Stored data
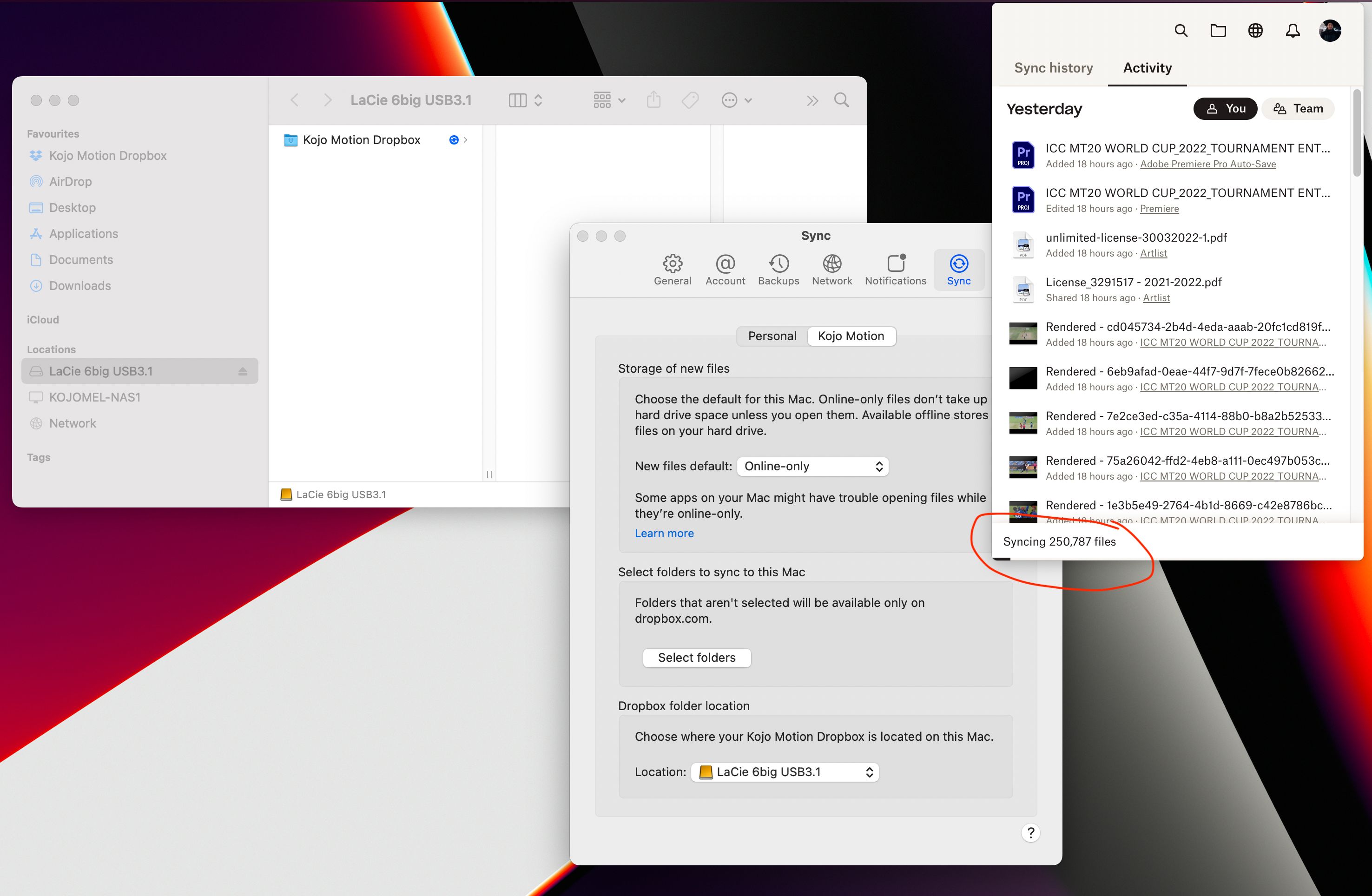
Task: Switch to the Sync history tab
Action: tap(1053, 68)
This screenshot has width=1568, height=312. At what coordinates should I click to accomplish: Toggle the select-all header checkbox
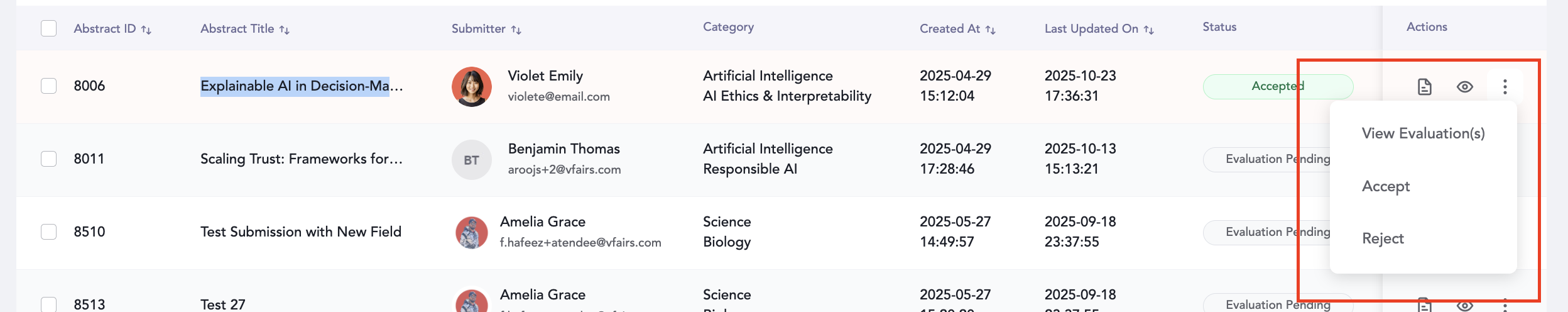pyautogui.click(x=49, y=28)
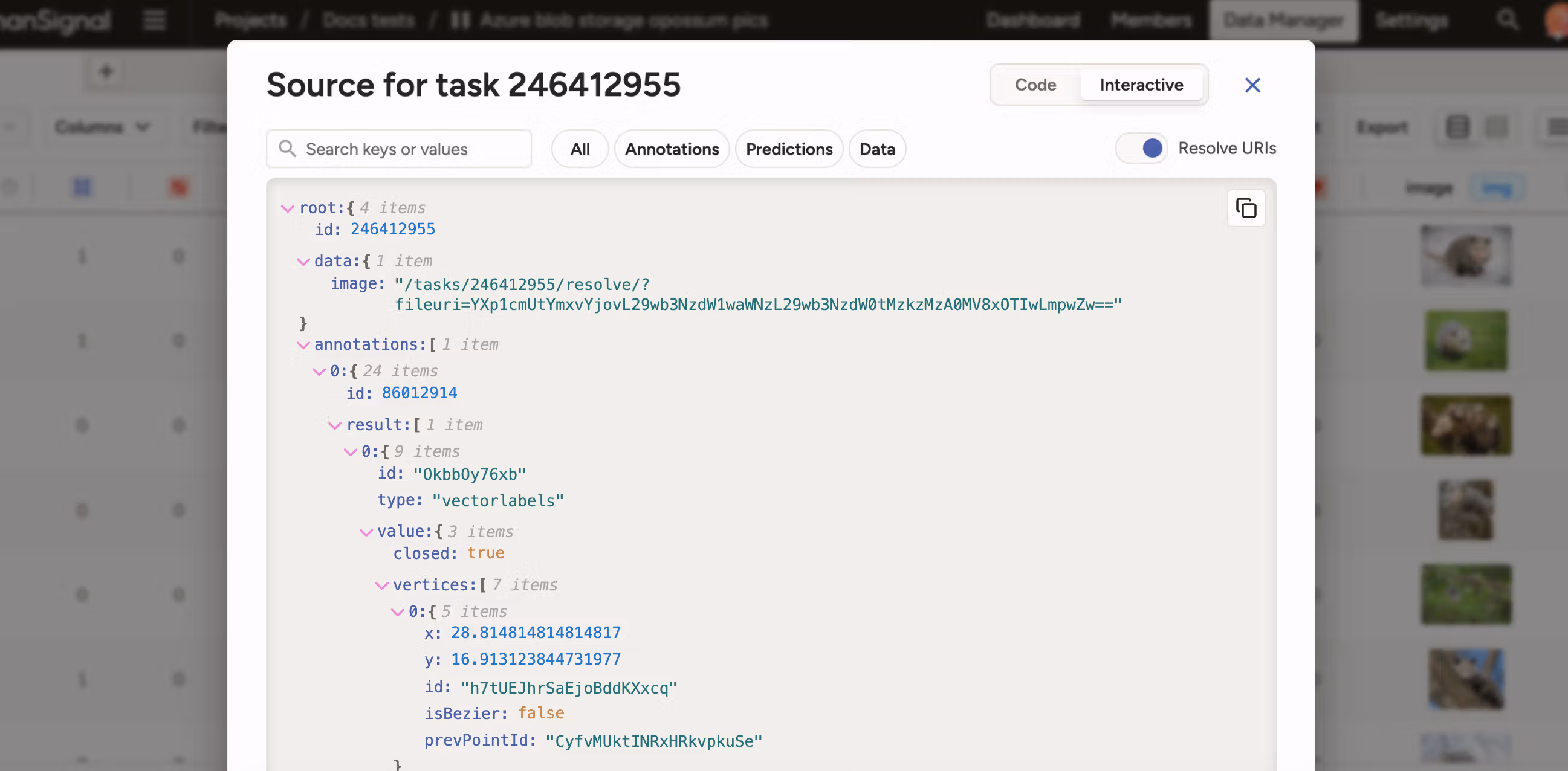Filter source by Annotations
Viewport: 1568px width, 771px height.
pos(672,149)
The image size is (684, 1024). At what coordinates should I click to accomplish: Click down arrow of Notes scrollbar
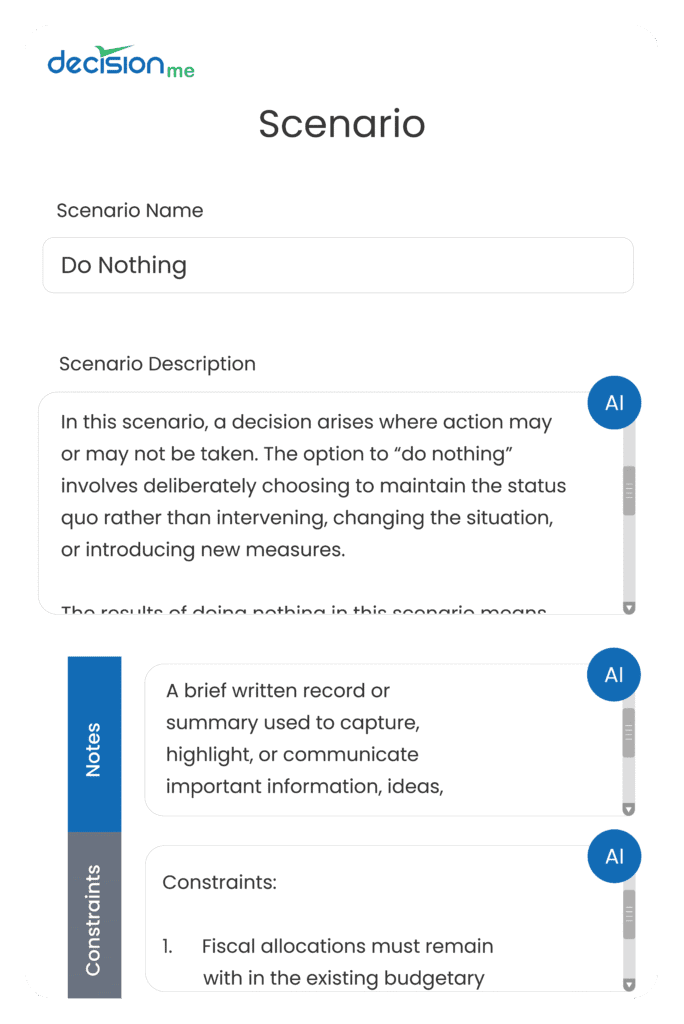629,808
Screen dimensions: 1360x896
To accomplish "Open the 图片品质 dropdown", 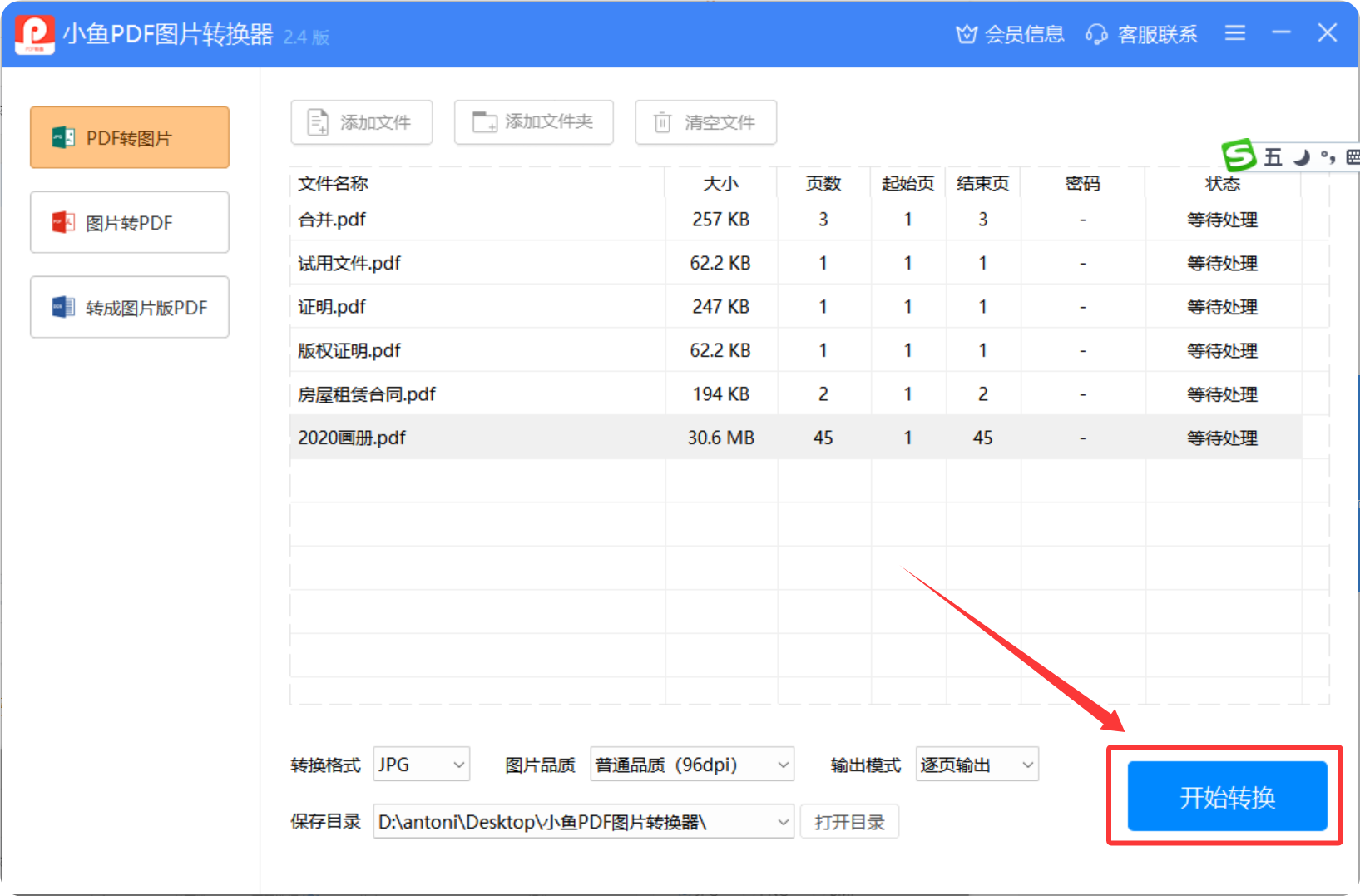I will pos(692,765).
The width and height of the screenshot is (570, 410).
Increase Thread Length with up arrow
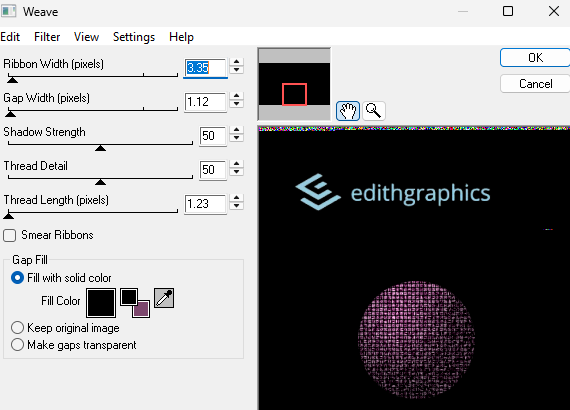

* STATED GOAL *
Rewrite the records from the line containing "The width and" through the end, swapping "up arrow" for "down arrow" and changing nothing else. Leave the pictures out.

* EXERCISE RESPONSE *
The width and height of the screenshot is (570, 410).
Increase Thread Length with down arrow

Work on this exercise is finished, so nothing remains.